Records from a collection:
◇ ◇ ◇ ◇ ◇

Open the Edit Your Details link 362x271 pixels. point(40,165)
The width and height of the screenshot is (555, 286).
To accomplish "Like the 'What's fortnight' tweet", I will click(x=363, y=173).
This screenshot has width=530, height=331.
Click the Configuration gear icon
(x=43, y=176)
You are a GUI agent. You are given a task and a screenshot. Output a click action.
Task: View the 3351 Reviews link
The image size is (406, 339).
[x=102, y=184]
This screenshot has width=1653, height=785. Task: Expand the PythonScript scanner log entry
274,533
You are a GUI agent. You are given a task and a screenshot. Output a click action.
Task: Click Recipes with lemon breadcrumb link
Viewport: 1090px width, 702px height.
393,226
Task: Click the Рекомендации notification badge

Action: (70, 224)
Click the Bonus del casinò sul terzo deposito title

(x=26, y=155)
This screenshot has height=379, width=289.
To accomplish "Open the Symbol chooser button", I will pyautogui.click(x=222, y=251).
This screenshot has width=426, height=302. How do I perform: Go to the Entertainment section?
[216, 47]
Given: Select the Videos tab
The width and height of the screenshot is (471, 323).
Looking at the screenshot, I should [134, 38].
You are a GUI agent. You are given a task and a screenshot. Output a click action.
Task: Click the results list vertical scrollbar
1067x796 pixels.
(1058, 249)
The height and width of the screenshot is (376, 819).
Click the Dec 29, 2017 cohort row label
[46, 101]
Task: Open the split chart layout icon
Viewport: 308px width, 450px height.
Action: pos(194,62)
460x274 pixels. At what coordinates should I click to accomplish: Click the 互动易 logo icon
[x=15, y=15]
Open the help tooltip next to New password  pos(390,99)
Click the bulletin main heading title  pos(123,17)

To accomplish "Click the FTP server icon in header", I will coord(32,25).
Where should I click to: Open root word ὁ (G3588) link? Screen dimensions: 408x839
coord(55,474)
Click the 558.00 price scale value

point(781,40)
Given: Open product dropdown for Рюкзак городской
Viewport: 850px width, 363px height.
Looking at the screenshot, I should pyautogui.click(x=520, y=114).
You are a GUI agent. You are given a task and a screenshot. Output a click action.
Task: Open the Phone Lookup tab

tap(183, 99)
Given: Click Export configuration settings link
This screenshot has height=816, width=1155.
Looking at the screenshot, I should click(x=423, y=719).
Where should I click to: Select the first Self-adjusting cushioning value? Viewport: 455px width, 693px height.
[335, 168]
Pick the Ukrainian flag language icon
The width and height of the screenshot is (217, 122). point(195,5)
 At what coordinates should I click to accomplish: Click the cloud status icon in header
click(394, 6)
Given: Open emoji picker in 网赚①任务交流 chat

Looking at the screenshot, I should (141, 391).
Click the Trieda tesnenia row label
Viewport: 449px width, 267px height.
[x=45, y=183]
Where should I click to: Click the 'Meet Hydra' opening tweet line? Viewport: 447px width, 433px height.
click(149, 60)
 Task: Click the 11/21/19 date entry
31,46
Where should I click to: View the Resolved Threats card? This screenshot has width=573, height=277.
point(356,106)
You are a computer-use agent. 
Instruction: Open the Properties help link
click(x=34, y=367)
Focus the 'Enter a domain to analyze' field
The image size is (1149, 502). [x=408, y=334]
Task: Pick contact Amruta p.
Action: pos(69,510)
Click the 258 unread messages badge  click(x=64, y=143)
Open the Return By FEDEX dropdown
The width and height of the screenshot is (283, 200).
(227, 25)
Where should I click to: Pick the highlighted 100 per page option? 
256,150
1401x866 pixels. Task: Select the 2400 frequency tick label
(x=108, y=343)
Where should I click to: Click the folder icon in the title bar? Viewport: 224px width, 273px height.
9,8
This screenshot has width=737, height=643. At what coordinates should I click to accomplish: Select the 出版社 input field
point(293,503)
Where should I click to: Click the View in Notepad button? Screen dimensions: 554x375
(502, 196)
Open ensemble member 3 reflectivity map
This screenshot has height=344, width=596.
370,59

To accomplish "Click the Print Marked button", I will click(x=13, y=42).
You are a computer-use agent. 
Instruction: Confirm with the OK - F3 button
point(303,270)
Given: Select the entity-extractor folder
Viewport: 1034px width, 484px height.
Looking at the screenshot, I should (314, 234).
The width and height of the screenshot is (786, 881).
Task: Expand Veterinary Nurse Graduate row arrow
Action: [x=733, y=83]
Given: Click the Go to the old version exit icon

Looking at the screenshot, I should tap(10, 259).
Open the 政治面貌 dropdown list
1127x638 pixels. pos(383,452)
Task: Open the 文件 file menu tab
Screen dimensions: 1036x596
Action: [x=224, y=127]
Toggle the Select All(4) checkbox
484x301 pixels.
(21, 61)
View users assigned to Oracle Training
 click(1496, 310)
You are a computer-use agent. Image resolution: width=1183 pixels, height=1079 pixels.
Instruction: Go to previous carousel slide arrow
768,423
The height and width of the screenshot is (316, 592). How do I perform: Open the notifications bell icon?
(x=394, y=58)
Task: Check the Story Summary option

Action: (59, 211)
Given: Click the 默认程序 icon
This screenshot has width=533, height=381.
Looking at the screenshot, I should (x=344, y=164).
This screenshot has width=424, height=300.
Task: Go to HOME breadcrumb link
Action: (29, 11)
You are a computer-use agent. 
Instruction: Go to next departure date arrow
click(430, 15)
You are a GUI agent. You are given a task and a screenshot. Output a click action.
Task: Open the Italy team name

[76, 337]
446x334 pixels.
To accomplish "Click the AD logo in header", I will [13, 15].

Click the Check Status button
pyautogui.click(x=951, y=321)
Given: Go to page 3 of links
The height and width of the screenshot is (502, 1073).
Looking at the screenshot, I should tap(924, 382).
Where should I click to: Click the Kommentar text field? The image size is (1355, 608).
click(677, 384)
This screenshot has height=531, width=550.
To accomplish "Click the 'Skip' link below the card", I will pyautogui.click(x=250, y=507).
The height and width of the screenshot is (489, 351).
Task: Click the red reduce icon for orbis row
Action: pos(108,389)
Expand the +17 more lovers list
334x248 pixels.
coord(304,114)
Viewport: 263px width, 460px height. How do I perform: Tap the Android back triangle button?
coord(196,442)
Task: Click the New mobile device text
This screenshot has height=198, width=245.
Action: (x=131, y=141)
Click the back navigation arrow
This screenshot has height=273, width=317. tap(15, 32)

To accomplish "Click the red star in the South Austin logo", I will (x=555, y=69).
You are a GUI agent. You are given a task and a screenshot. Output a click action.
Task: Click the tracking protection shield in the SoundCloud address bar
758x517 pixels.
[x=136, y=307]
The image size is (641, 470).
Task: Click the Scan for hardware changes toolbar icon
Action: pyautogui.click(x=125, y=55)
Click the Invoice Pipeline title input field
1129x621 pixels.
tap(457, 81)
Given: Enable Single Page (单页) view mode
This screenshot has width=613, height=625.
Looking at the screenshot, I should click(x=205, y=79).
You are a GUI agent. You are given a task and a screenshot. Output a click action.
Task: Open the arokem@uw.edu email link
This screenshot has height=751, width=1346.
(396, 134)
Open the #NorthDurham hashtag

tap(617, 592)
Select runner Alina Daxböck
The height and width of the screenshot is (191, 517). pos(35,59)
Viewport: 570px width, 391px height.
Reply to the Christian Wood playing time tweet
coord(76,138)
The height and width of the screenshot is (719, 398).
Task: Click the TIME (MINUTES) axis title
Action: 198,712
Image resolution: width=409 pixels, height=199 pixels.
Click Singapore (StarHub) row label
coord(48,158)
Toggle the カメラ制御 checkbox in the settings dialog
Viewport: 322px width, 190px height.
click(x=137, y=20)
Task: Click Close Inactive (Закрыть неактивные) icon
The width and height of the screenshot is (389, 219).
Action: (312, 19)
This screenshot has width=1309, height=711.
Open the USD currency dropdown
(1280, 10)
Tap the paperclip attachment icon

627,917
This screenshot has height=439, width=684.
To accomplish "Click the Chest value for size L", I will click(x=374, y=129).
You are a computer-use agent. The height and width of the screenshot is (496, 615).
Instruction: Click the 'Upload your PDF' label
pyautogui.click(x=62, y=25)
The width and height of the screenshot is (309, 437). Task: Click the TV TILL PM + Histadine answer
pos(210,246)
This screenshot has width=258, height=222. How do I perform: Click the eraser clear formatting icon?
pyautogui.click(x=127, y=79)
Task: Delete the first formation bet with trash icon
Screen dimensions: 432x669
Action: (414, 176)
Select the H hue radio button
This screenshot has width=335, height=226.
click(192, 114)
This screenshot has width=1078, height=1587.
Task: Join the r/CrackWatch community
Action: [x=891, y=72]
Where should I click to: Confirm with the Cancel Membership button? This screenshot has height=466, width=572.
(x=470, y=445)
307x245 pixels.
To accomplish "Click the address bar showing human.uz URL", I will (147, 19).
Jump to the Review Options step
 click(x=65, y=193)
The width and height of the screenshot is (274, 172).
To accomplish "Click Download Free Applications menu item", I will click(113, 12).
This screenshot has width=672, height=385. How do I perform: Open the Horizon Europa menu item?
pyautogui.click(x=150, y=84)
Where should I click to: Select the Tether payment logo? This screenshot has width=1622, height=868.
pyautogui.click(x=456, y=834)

◇ ◇ ◇ ◇ ◇

* [YOUR GOAL]:
The answer is a portion of the data. Write out exactly the line with "This screenshot has width=672, height=385." and all lines after it.

* [WRITTEN ANSWER]:
This screenshot has width=672, height=385. How do I perform: Open the Horizon Europa menu item?
pyautogui.click(x=150, y=84)
Where should I click to: Select the Tether payment logo? This screenshot has width=1622, height=868.
pyautogui.click(x=456, y=834)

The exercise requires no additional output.